* **REQUIRED WORK**
Each entry, from beginning to end, is to be transcribed verbatim.
————
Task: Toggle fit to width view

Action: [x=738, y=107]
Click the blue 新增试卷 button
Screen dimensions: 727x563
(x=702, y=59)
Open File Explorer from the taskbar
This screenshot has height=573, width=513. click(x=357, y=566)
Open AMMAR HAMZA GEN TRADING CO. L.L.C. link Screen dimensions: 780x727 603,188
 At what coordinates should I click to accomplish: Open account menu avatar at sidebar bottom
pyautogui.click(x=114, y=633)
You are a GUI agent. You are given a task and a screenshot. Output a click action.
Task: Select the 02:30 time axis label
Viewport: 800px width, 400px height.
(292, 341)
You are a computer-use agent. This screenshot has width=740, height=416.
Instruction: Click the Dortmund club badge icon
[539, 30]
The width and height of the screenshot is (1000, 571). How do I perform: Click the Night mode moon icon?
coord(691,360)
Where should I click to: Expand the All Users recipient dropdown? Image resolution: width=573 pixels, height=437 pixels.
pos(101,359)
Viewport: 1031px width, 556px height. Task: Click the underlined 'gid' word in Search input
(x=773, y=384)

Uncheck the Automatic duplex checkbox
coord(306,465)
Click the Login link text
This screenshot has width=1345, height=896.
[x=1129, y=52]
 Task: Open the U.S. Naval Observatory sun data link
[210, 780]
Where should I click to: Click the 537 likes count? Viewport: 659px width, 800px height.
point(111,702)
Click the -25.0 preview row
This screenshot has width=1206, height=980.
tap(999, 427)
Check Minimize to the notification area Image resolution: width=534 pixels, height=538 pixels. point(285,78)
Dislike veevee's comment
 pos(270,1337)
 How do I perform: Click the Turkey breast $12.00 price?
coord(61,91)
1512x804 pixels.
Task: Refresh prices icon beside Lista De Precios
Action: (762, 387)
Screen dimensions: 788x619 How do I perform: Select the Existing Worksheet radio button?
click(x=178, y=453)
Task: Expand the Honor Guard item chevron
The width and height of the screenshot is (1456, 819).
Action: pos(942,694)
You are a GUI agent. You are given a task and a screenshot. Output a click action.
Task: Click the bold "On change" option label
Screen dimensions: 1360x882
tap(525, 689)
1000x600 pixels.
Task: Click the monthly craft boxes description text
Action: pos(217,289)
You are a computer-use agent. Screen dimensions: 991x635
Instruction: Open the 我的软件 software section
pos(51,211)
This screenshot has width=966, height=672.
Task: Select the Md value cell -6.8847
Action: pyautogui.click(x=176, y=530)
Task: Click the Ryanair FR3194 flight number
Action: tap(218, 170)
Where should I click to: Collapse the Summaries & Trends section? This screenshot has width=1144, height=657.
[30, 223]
————
* **ANSWER SPACE**
Task: Toggle fit to width view

Action: [x=738, y=107]
Click the blue 新增试卷 button
Screen dimensions: 727x563
(x=702, y=59)
Open File Explorer from the taskbar
This screenshot has height=573, width=513. click(x=357, y=566)
Open AMMAR HAMZA GEN TRADING CO. L.L.C. link Screen dimensions: 780x727 603,188
 At what coordinates should I click to accomplish: Open account menu avatar at sidebar bottom
pyautogui.click(x=114, y=633)
You are a GUI agent. You are given a task and a screenshot. Output a click action.
Task: Select the 02:30 time axis label
Viewport: 800px width, 400px height.
(292, 341)
You are a computer-use agent. This screenshot has width=740, height=416.
Instruction: Click the Dortmund club badge icon
[539, 30]
The width and height of the screenshot is (1000, 571). How do I perform: Click the Night mode moon icon?
coord(691,360)
Where should I click to: Expand the All Users recipient dropdown? Image resolution: width=573 pixels, height=437 pixels.
pos(101,359)
Viewport: 1031px width, 556px height. Task: Click the underlined 'gid' word in Search input
(x=773, y=384)

Uncheck the Automatic duplex checkbox
coord(306,465)
Click the Login link text
This screenshot has width=1345, height=896.
[x=1129, y=52]
 Task: Open the U.S. Naval Observatory sun data link
[210, 780]
Where should I click to: Click the 537 likes count? Viewport: 659px width, 800px height.
point(111,702)
Click the -25.0 preview row
This screenshot has width=1206, height=980.
tap(999, 427)
Check Minimize to the notification area Image resolution: width=534 pixels, height=538 pixels. point(285,78)
Dislike veevee's comment
 pos(270,1337)
 How do I perform: Click the Turkey breast $12.00 price?
coord(61,91)
1512x804 pixels.
Task: Refresh prices icon beside Lista De Precios
Action: (762, 387)
Screen dimensions: 788x619 How do I perform: Select the Existing Worksheet radio button?
click(x=178, y=453)
Task: Expand the Honor Guard item chevron
The width and height of the screenshot is (1456, 819).
Action: pos(942,694)
You are a GUI agent. You are given a task and a screenshot. Output a click action.
Task: Click the bold "On change" option label
Screen dimensions: 1360x882
tap(525, 689)
1000x600 pixels.
Task: Click the monthly craft boxes description text
Action: pos(217,289)
You are a computer-use agent. Screen dimensions: 991x635
Instruction: Open the 我的软件 software section
pos(51,211)
This screenshot has width=966, height=672.
Task: Select the Md value cell -6.8847
Action: pyautogui.click(x=176, y=530)
Task: Click the Ryanair FR3194 flight number
Action: tap(218, 170)
Where should I click to: Collapse the Summaries & Trends section? This screenshot has width=1144, height=657.
[30, 223]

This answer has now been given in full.